(Screen grounding examples)
========================================

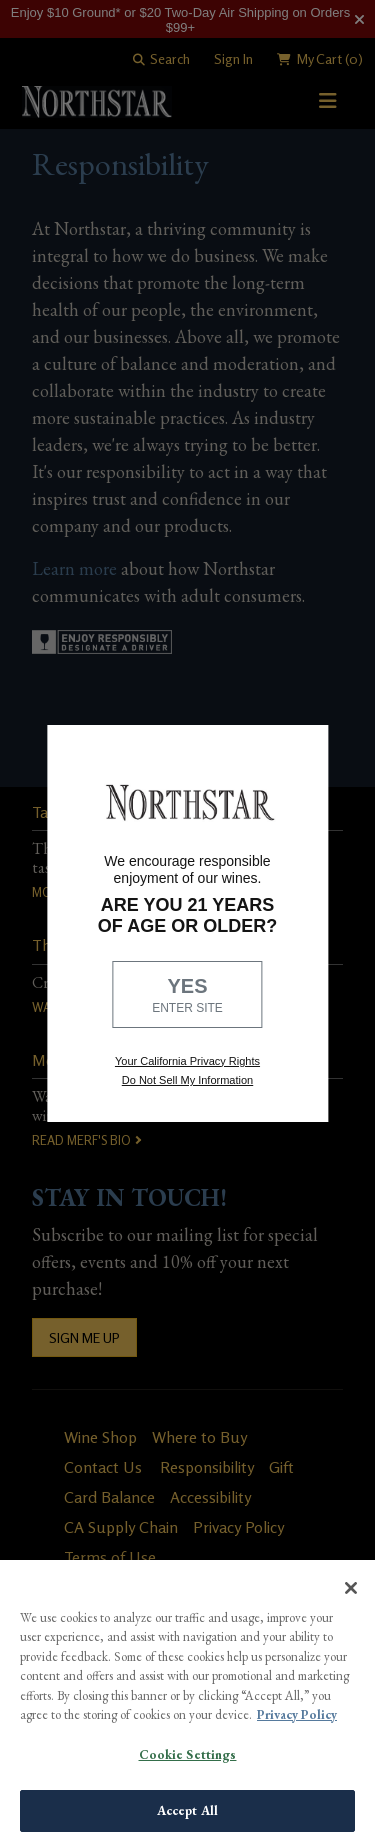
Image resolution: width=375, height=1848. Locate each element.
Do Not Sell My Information (187, 1080)
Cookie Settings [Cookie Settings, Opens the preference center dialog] (188, 1754)
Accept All (187, 1810)
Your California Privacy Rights (187, 1061)
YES (188, 996)
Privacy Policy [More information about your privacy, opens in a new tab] (297, 1714)
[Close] (351, 1588)
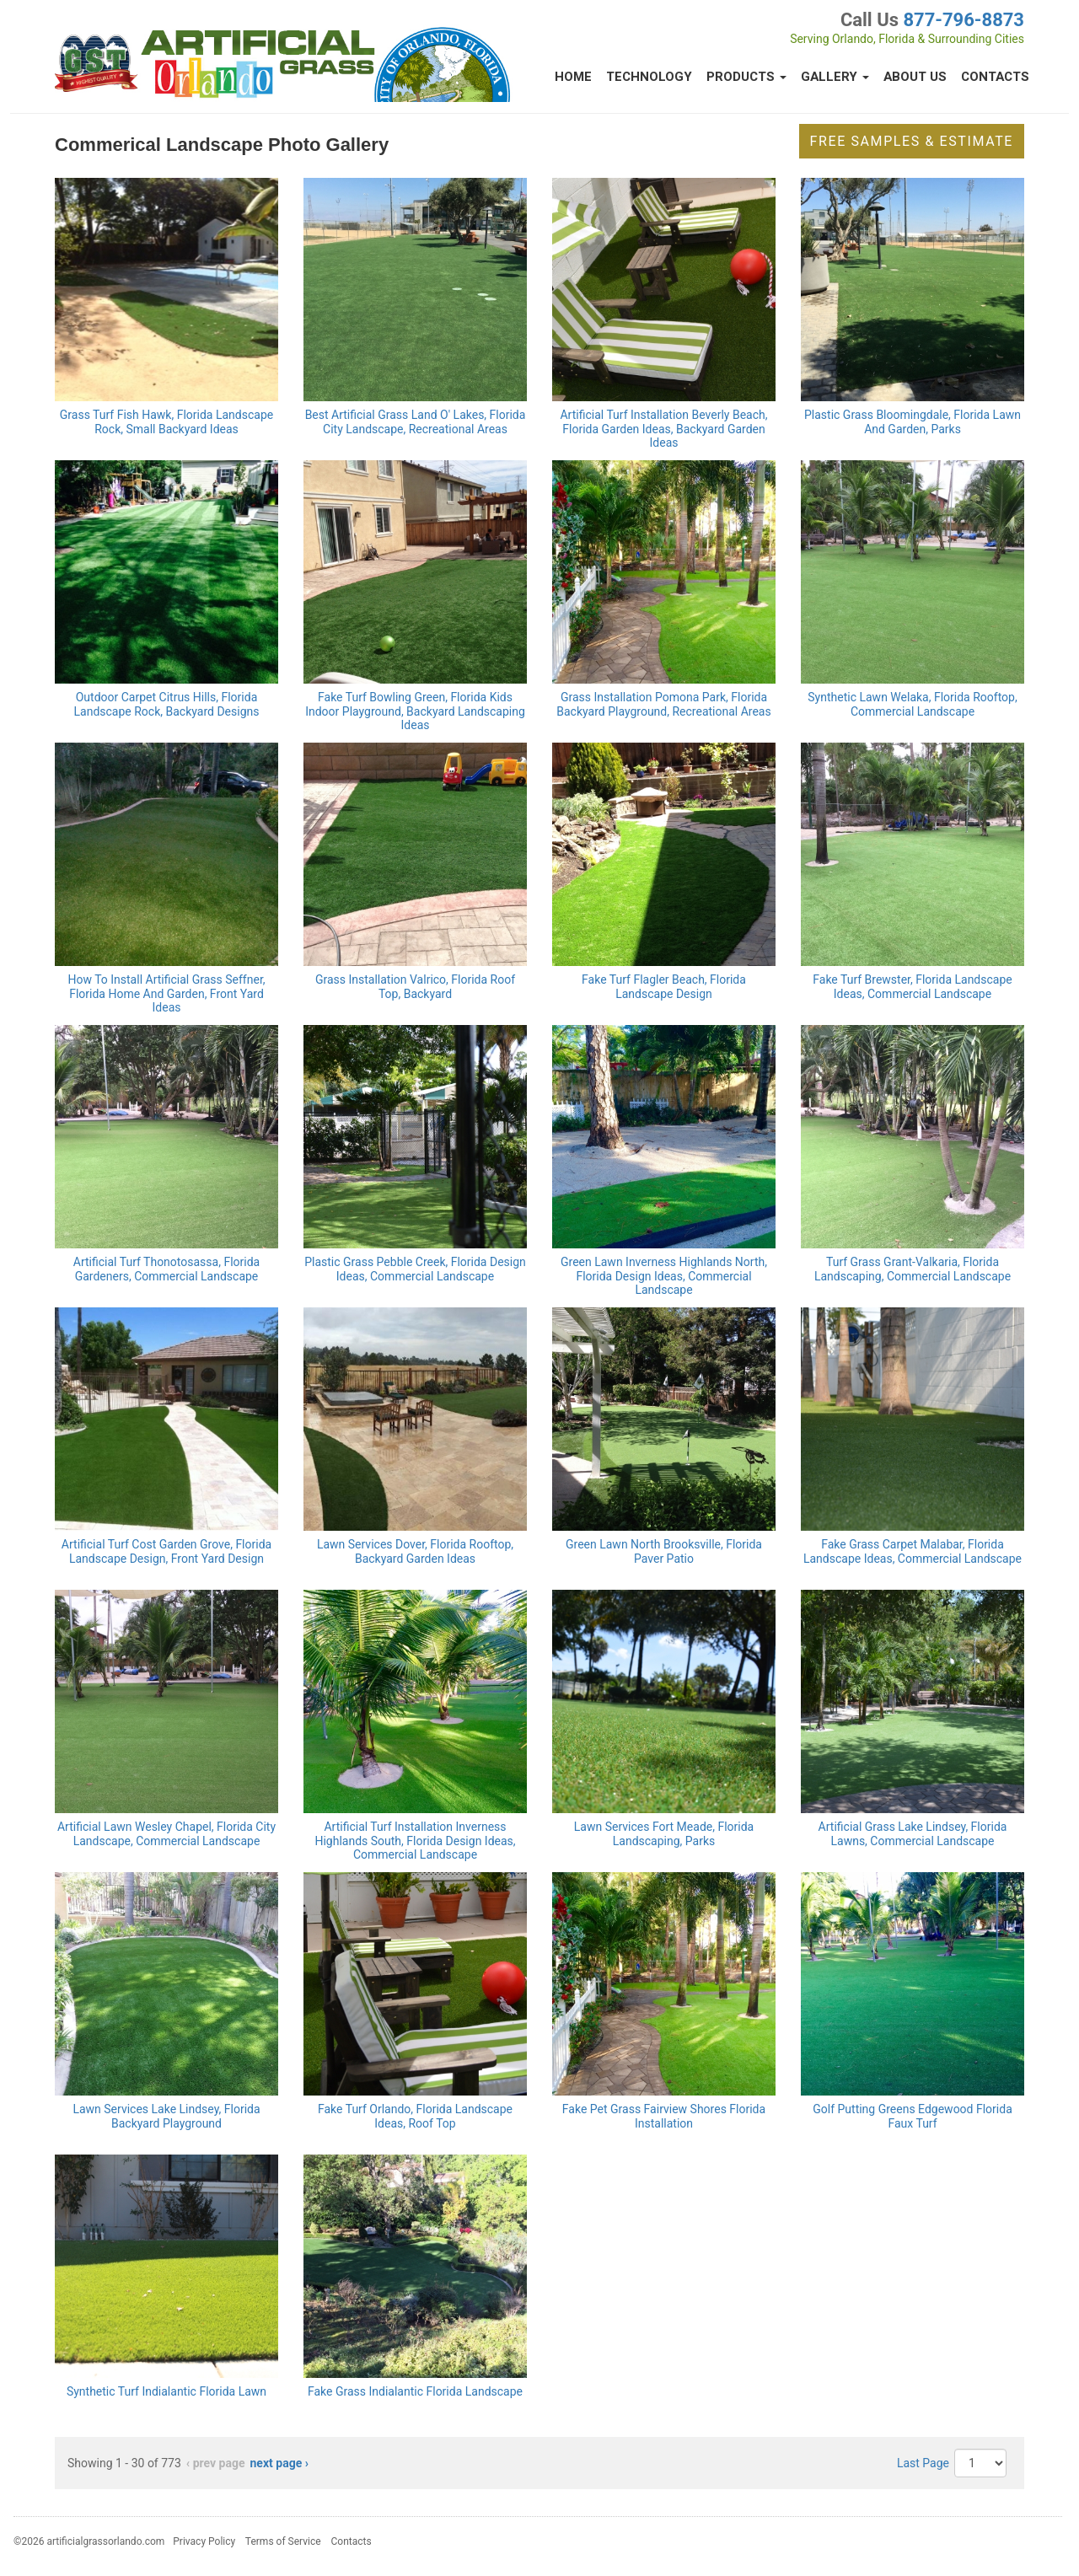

========================================

> [Set problem]
Rescale the listing above by writing out every line again, leaving out the pictures. Multiply each coordinate in the answer pairs by 1.65 and round to a whole number with halves rounded up, while every other number stays as it is.

> [Right answer]
Image resolution: width=375, height=1848. Locate each element.
Do Not Sell My Information (309, 1782)
Cookie Settings [Cookie Settings, Opens the preference center dialog] (310, 2894)
Accept All (309, 2987)
Your California Privacy Rights (309, 1751)
YES (310, 1643)
Privacy Policy [More information about your privacy, opens in a new tab] (490, 2828)
[Close] (579, 2620)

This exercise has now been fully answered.